Practical Implications:
- Although the overall sentence representation (pooled hidden state) is syntax-dominant, thematic role information is encoded internally within the model, particularly within the attention mechanisms.
- If your application requires precise thematic role identification, analyzing or utilizing the outputs of specific attention heads might be a more effective strategy than relying on the final sentence embedding. This suggests potential architectures for semantic role labeling or relation extraction that could explicitly leverage attention weights from models like BERT.
- The finding that attention heads prioritize connections towards the agent ("who did it") suggests a potential internal representation related to causality or action initiation, which could be valuable for applications analyzing events.
- Implementing probes or extracting attention patterns requires deeper access to the model's internal structure than just using its final output embeddings or text generation capabilities. This would involve using libraries like Hugging Face Transformers to access intermediate layer outputs and attention weights.
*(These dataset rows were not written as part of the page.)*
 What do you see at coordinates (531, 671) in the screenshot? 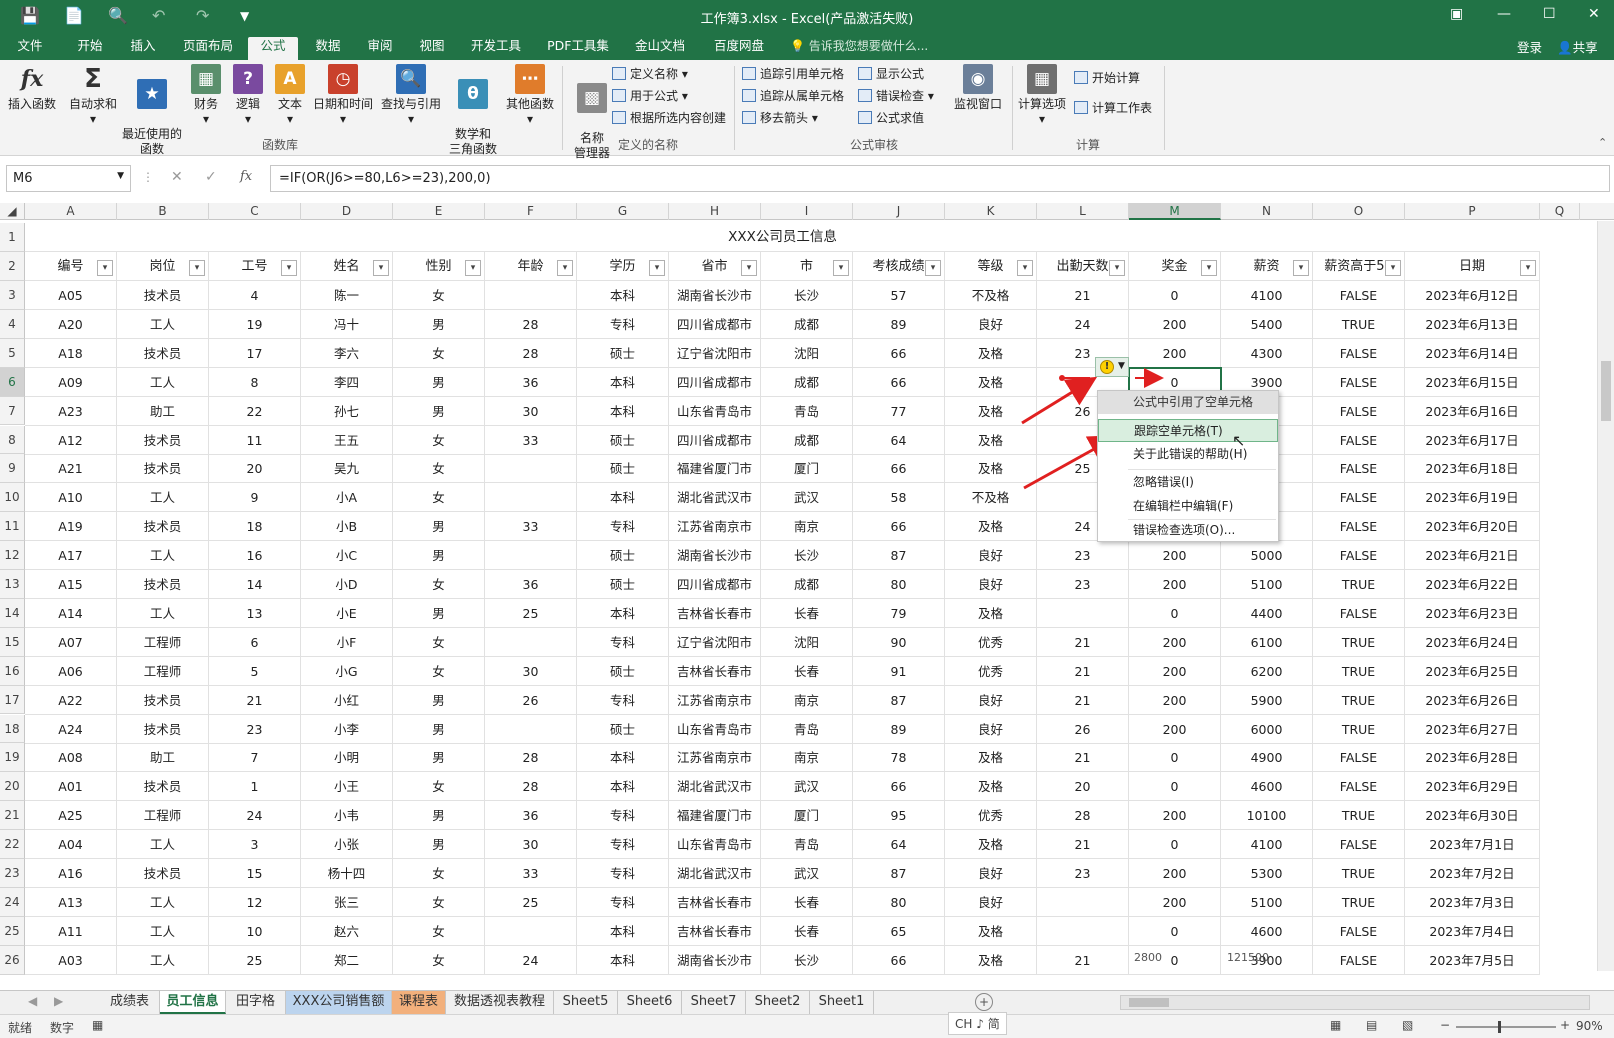
I see `cell-f16: 30` at bounding box center [531, 671].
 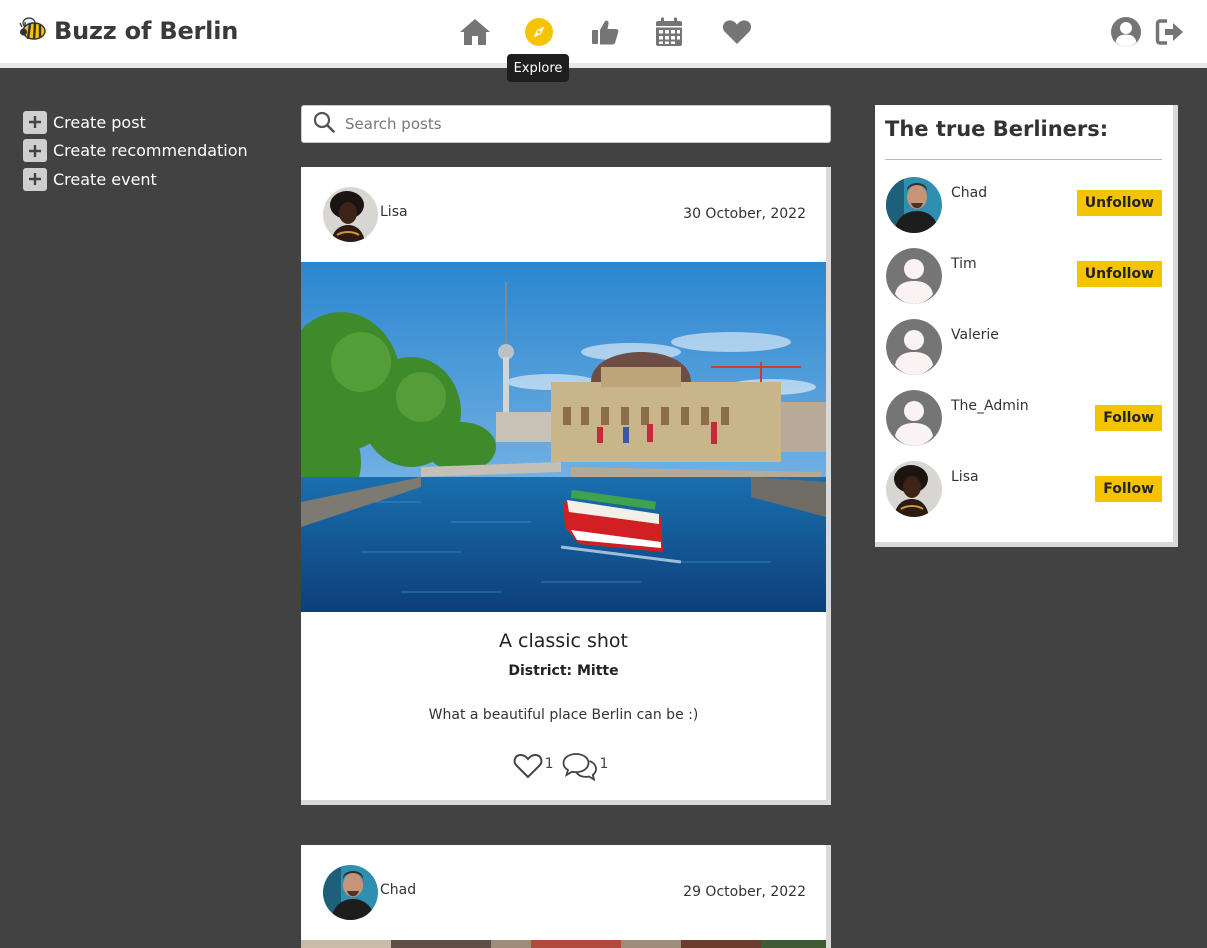 I want to click on profile-row: Valerie, so click(x=1024, y=347).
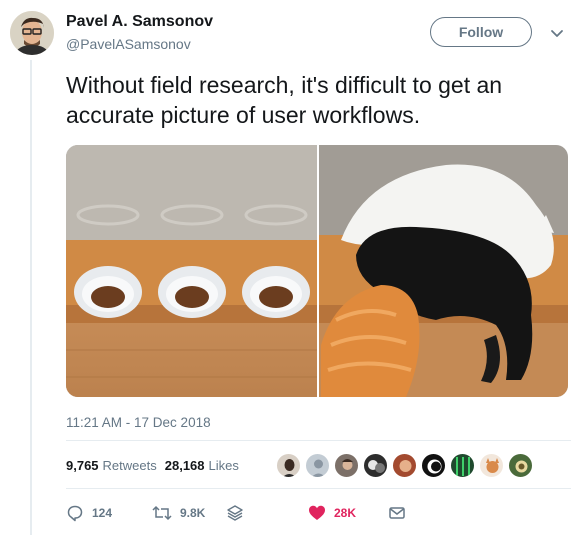 Image resolution: width=585 pixels, height=535 pixels. I want to click on likes-stat: 28,168 Likes, so click(202, 466).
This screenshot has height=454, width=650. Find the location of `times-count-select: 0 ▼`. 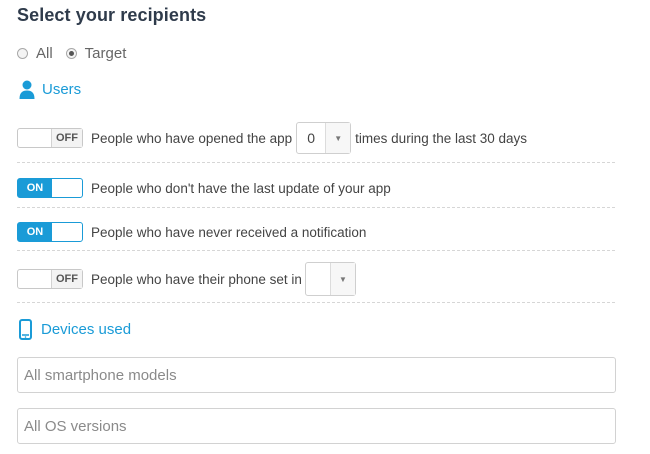

times-count-select: 0 ▼ is located at coordinates (324, 138).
Overall Implementation Takeaways:

Standard embeddings (e.g., [CLS], mean pooling): Be cautious using these for tasks heavily reliant on distinguishing agent/patient, especially across different syntactic structures (active/passive). Their similarity seems to reflect syntax more than semantic roles.
Accessing Thematic Roles: Thematic role information is available, but potentially resides more strongly in attention mechanisms. If your task requires robust thematic role understanding, consider:
- Training specific probing classifiers (like SVMs) on the hidden states or attention weights for your task, rather than assuming the default embeddings capture this well.
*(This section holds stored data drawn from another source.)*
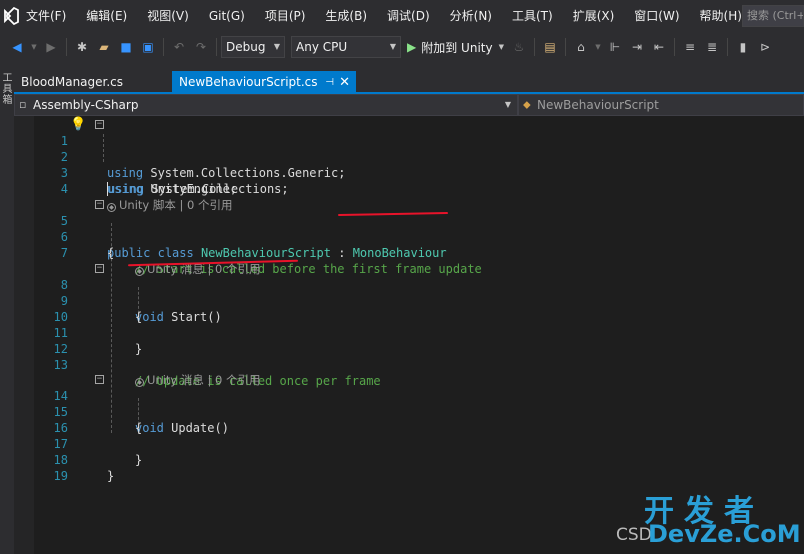 This screenshot has height=554, width=804. I want to click on back-icon: ◀, so click(17, 47).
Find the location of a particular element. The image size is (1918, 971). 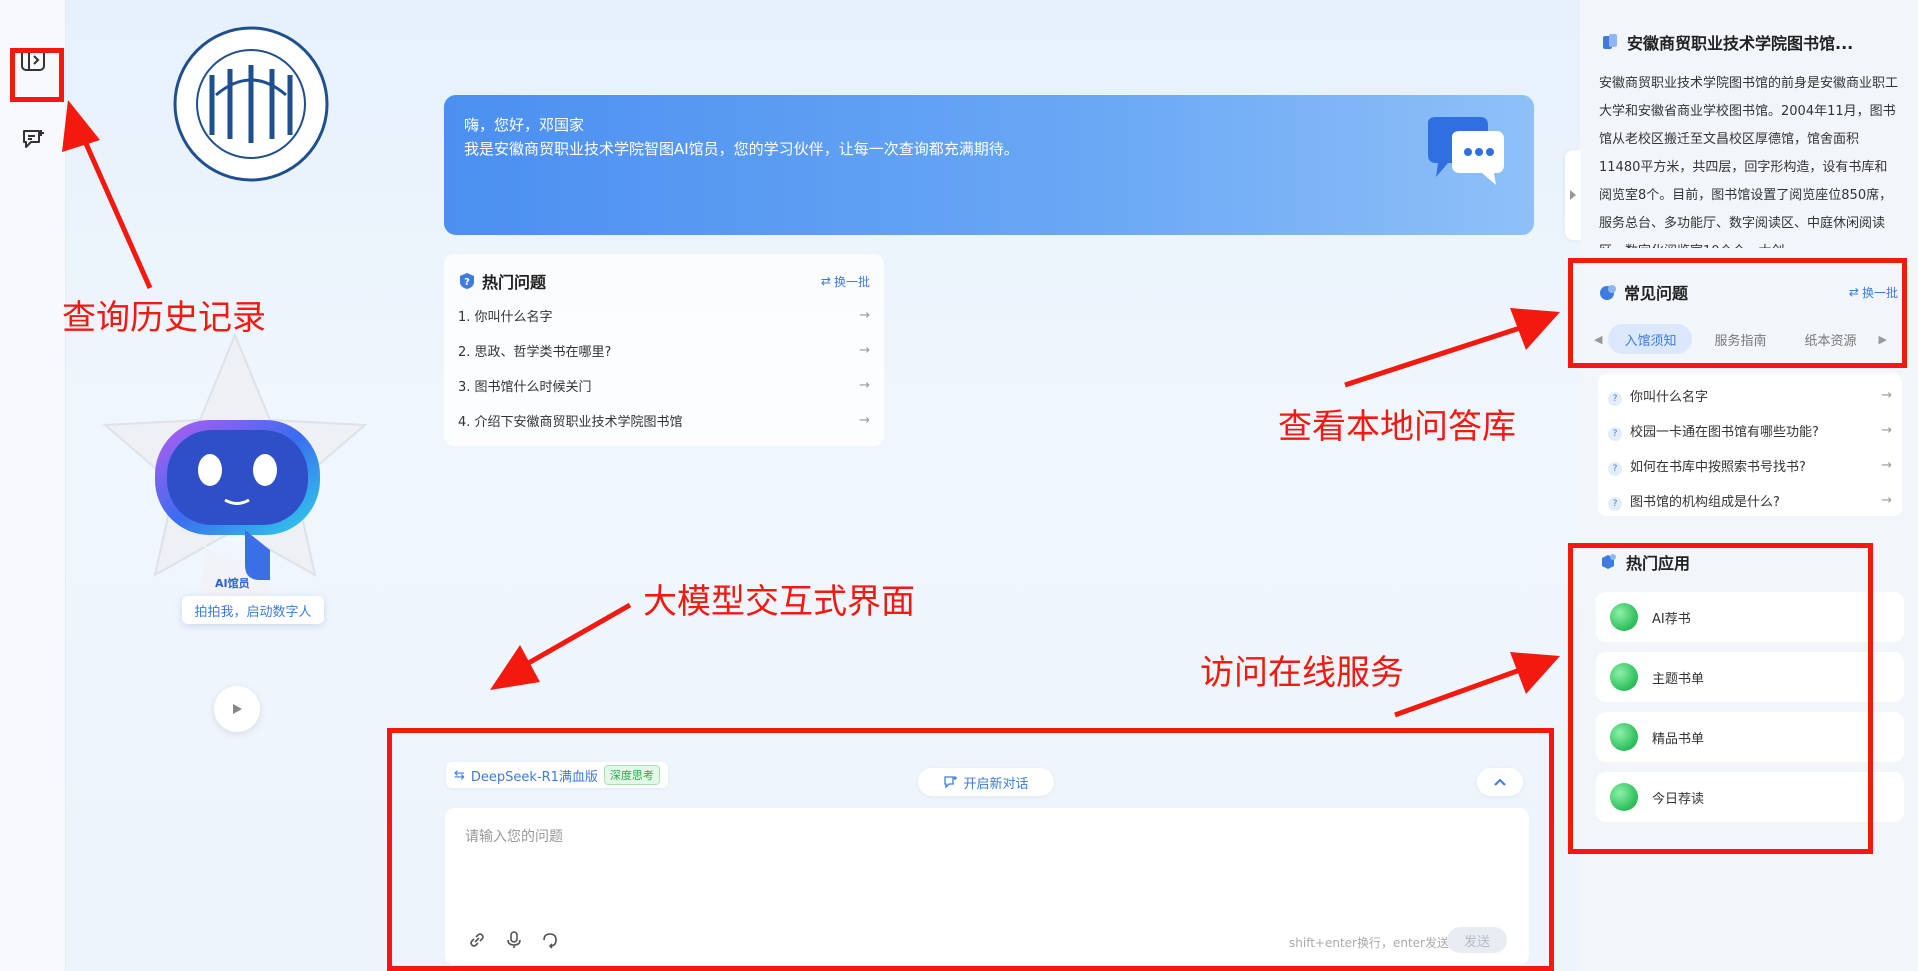

right-panel-toggle is located at coordinates (1573, 195).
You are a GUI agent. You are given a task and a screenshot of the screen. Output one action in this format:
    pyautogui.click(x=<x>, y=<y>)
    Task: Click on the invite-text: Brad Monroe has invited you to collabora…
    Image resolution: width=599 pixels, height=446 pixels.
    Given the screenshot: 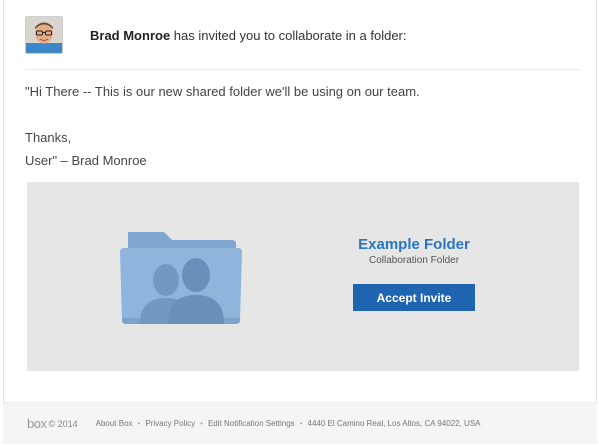 What is the action you would take?
    pyautogui.click(x=248, y=36)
- Potentially designing architectures that explicitly utilize attention patterns, or fine-tuning on Semantic Role Labeling (SRL) data (though the paper focuses on models without such fine-tuning).
- Focusing analysis or extraction on content word interactions (verb-noun, noun-noun) within the attention mechanisms, especially in bidirectional models like BERT.
Model Choice: The findings were broadly consistent across different base models tested, suggesting this is a general characteristic of word-prediction trained transformers. However, model size and architecture details might influence the degree to which this information is present and accessible. Models with different training objectives (e.g., those fine-tuned with RLHF) might exhibit different behavior.
Complexity: The discrepancy between syntax and thematic roles seems to persist even with more complex sentence structures, though the signal becomes weaker in the overall hidden states.
Probing vs. Prompting: The paper advocates for probing internal states for fundamental linguistic capabilities, arguing that prompting might mask true competence due to reliance on task-specific knowledge or heuristics. This suggests that while an LLM might answer a "who is the agent?" prompt correctly, its internal representation of the sentence might still be syntax-dominant.

In essence, while pre-trained LLMs trained on word prediction learn complex linguistic patterns including syntax, their inherent representation of semantic roles like agent and patient, as reflected in their overall sentence embeddings, is weaker and less human-like than their representation of syntactic structure. However, the capacity to extract this semantic role information exists within the network, particularly visible in how attention mechanisms link words within a sentence. Accessing this specific type of meaning might require methods that look beyond the standard aggregated sentence vector.